Provided passage:
NaNoWriMo 2017: On your marks…

 

Huck - NaNoWriMo - I

Many thanks to everyone who attended my NaNoWriMo workshop in SL on Friday. In the end this turned into my longest talk/discussion on the subject yet, with almost everyone staying for 90 minutes to listen and ask questions. I really enjoyed it and would like to thank Harriet Gausman, proprietor of Milk Wood writers’ sim, for asking me to speak and for hosting NaNo in SL each year. Special thanks must also go to Caitlin Tobias who I asked to take a few pictures of the event, and who produced the stunning images seen on this page.

Huck - NaNoWriMo - III

We’re now into the last few days before NaNo 2017 starts, which means beginning the mental preparation for the month to come and making sure the little things get done, such as remembering to actually register this year on the NaNo website. I’ve just this moment done my registration, and any of you who are curious can see my progress here.

Huck - NaNoWriMo - IV

This year, instead of writing a new novel from scratch, I will be attempting to finish the book I started last year, which is provisionally titled, “Once Upon a Time in Second Life.” Last year, I got 30,000 words done on this and I’ve added an extra 6,000 over the past ten months. I thought I would share here the first couple of paragraphs of that book. If you ask me nicely in the comments, I might just share a few more!

Exercise prompt:
According to the NaNoWriMo 2017 post, how many words were written on the book last year?

Text and item location entries:
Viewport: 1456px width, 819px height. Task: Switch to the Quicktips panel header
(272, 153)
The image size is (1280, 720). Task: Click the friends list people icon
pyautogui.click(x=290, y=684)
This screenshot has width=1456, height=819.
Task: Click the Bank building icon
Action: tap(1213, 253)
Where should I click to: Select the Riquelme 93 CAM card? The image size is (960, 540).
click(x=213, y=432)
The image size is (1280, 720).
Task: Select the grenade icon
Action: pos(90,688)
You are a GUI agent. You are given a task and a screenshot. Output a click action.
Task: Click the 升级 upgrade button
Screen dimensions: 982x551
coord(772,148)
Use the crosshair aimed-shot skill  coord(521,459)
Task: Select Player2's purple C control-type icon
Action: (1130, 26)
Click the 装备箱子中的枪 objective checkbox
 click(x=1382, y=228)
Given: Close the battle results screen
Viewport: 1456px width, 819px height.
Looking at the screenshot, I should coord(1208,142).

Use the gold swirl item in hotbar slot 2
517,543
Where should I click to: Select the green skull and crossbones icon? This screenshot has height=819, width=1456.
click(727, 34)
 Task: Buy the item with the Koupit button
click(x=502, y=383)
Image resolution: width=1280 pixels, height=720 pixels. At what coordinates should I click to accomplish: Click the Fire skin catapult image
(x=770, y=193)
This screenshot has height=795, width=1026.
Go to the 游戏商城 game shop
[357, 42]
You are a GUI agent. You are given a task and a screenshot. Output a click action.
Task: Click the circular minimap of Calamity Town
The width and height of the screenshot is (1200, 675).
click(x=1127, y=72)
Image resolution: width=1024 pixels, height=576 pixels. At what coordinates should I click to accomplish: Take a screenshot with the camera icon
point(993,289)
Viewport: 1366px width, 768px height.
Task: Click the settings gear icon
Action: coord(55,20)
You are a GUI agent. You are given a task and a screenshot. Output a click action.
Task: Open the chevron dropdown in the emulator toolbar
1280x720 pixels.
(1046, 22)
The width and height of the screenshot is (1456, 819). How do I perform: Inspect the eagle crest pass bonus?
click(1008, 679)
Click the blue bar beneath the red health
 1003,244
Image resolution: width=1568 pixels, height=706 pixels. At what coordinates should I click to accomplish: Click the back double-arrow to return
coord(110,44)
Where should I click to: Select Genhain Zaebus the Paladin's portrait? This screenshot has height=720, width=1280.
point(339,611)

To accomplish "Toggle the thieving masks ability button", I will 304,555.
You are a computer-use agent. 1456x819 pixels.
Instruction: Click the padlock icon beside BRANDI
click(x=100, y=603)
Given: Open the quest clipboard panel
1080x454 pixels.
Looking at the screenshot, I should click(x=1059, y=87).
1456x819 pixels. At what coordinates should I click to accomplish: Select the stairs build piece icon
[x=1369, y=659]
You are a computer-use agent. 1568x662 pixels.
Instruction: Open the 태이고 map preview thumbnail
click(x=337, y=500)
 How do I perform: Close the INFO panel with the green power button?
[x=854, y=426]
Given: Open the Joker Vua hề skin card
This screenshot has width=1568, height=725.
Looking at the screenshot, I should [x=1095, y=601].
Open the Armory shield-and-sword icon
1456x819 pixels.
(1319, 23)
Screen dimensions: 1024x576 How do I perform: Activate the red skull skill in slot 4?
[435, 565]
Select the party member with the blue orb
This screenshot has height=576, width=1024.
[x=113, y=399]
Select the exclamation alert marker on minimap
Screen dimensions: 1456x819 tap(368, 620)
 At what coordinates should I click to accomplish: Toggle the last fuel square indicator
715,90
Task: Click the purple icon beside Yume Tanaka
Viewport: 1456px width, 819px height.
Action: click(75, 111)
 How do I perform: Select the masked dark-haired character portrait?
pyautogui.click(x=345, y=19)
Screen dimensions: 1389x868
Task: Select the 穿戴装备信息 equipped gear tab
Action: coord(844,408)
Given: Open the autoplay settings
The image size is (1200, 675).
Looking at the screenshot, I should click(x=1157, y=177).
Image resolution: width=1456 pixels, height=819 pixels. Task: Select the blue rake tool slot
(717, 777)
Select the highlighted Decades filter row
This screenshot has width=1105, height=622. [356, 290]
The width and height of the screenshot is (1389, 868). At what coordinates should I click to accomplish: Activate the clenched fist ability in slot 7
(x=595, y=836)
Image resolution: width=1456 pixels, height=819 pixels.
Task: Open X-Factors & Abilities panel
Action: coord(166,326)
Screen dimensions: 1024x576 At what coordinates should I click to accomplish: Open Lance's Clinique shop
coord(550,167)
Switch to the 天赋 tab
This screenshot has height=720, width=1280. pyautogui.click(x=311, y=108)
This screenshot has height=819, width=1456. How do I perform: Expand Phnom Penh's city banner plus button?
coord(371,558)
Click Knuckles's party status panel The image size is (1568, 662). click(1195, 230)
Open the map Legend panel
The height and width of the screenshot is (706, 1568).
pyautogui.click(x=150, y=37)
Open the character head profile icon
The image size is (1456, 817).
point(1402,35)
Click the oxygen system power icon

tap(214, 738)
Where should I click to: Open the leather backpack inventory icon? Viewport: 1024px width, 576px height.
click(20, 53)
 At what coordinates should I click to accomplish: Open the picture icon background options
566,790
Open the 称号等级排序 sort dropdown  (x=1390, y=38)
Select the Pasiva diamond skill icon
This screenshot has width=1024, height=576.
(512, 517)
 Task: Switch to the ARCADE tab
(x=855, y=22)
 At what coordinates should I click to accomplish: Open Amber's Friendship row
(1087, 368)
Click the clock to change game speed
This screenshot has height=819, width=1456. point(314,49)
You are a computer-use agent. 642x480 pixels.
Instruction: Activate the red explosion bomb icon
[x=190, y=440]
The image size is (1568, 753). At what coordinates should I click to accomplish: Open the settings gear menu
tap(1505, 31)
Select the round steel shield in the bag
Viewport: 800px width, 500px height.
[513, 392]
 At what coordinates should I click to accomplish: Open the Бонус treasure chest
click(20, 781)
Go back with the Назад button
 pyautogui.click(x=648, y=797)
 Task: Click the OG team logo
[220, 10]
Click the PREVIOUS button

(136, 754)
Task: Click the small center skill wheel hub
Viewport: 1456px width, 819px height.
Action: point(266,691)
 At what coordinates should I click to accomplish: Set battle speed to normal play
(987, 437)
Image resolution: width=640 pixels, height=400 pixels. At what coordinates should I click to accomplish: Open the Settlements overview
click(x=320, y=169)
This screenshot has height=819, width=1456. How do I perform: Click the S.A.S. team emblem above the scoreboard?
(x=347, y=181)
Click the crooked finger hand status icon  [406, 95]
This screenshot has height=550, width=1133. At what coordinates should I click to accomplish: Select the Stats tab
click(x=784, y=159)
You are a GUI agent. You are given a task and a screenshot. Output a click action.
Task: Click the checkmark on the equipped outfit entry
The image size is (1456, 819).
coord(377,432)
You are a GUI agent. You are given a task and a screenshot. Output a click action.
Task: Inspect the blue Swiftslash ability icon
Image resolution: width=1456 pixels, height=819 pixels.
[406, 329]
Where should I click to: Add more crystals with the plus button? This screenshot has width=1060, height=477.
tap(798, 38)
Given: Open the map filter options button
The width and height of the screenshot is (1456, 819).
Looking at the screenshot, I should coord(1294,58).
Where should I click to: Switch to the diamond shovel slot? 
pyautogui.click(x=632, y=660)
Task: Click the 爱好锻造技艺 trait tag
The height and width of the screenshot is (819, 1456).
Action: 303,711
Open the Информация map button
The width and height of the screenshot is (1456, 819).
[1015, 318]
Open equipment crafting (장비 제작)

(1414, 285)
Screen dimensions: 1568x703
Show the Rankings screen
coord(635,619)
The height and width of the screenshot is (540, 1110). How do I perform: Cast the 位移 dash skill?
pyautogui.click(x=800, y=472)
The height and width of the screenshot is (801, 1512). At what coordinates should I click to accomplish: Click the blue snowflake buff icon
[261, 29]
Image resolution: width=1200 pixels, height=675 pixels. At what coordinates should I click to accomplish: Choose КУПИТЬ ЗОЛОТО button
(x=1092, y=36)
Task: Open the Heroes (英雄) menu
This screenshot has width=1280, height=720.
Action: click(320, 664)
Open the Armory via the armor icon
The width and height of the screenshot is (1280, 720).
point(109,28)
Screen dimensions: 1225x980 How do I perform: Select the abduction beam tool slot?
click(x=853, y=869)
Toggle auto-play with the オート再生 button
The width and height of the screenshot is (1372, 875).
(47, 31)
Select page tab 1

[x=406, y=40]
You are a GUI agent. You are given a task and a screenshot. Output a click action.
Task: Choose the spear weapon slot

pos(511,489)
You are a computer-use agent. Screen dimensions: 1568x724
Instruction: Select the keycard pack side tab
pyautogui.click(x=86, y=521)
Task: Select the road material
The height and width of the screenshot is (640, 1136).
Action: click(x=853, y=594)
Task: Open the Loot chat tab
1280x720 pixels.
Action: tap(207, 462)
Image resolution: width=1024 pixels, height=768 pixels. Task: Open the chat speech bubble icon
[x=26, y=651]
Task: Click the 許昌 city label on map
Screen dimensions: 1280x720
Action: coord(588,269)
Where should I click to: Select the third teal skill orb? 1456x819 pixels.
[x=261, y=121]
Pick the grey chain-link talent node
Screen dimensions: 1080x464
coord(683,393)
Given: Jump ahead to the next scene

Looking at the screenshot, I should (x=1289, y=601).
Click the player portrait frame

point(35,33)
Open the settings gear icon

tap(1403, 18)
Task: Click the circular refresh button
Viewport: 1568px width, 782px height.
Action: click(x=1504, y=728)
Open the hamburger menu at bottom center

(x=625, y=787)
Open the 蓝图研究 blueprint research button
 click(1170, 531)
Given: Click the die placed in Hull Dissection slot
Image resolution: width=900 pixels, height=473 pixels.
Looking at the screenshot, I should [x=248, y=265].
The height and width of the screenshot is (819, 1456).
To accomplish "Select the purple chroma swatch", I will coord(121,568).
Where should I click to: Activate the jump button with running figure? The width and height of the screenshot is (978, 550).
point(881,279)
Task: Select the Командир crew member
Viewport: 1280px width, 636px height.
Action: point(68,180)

Correct answer:
30,000 words.